The Food Security programme was launched in three states – Delhi, Haryana and Uttarakhand – by their respective Congress led governments. Handywork of Congress chief Sonia Gandhi, however, the bill could not be taken up in parliament with the BJP disrupting the proceedings on its demands regarding alleged irregularity in coal block allocations.
The government failed to pass the bill on the birth anniversary of former Prime Minister Rajiv Gandhi unable to gauge the opposition voices.
While launching the rights-based ambitious food scheme in Delhi, Sonia Gandhi described it as “unparalleled in the world”. Delhi is among the first states to roll out the programme after the government got the president to approve an ordinance in June.
“We decided to formulate food security bill so that the poor do not remain hungry, their children do not sleep hungry and they do not suffer malnutrition,” Sonia Gandhi said at Talkatora Stadium in the national capital.
“The guarantee of food provided by food security scheme on such a large scale is unparalleled in the world,” she said in her speech beamed live by TV channels.
She gave away food security ration cards to women beneficiaries along with a 5 kg packet of rice.
The BJP did not let the Lok Sabha function over its demand for the prime minister’s statement on missing files related to controversial coal block allocations.
The party was dissatisfied over the statement of Coal Minister Sriprakash Jaiswal made in the Rajya Sabha over the missing files on an issue that was being probed by the Central Bureau of Investigation (CBI) for alleged irregularities.
Though the BJP did not say it was opposed to the bill, party leader Arun Jaitley made it clear that “files don’t disappear, they are made to disappear”.

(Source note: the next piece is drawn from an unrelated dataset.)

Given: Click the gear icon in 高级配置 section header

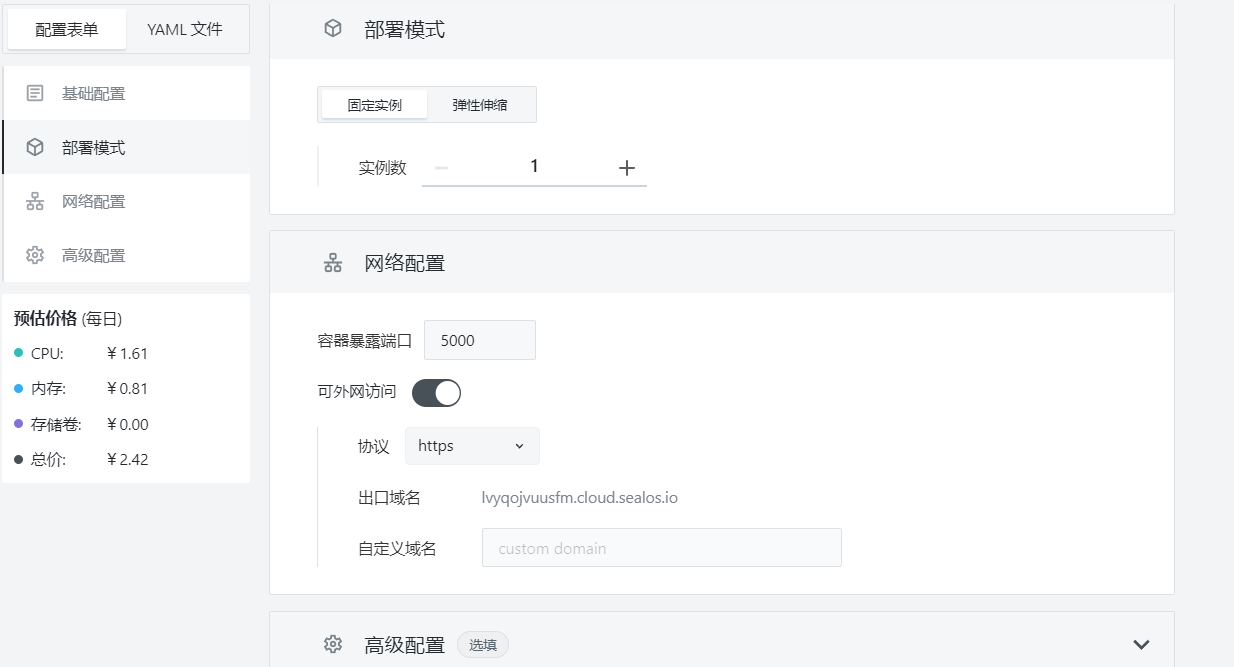Looking at the screenshot, I should coord(333,644).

The “missing files” pertain to decisions taken at various levels in the coal allocations where the opposition alleges large-scale corruption at ministerial levels.
The Food Security Bill – seen as both a major welfare as well as populist move designed to swing votes for a beleaguered Congress in upcoming elections – aims to provide subsidised food grain at prices much below the market rate to around 67 percent of India’s 1.2 billion people. The bill is expected to benefit about 800 million people.

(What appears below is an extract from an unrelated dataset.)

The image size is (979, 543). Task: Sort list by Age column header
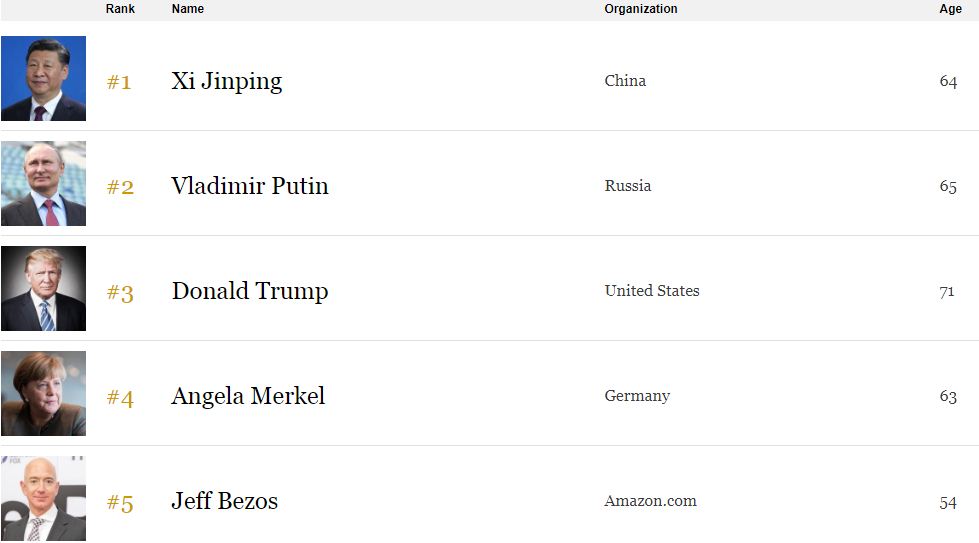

The party is hoping that the bill, which was a part of the Congress manifesto for the 2009 polls, will bring electoral benefits just as the rural job plan, the Mahatma Gandhi National Rural Employment Guarantee Scheme, is credited with swinging the party’s victory in the 2009 polls.
The bill will cost the government around Rs.124,723 crore, the Congress has said.
The bill was first introduced in parliament in December 2011. It remained with a standing committee for a year, before it was taken to the Lok Sabha for consideration and passing in the budget session that ended May 8.
In the national capital, the bill will provide benefits to 3.2 million people in the first phase and later cover 4.1 million people. It will come into effect Sep 1 in Delhi and the beneficiaries will be get a fixed amount of food grain at Rs.3 a kg for rice and Rs.2 a kg for wheat.
Haryana Chief Minister Bhupinder Singh Hooda and Uttarakhand Chief Minister Vijay Bahuguna launched the food security programme in their states. More Congress ruled states are slated to launch the programme in the coming days.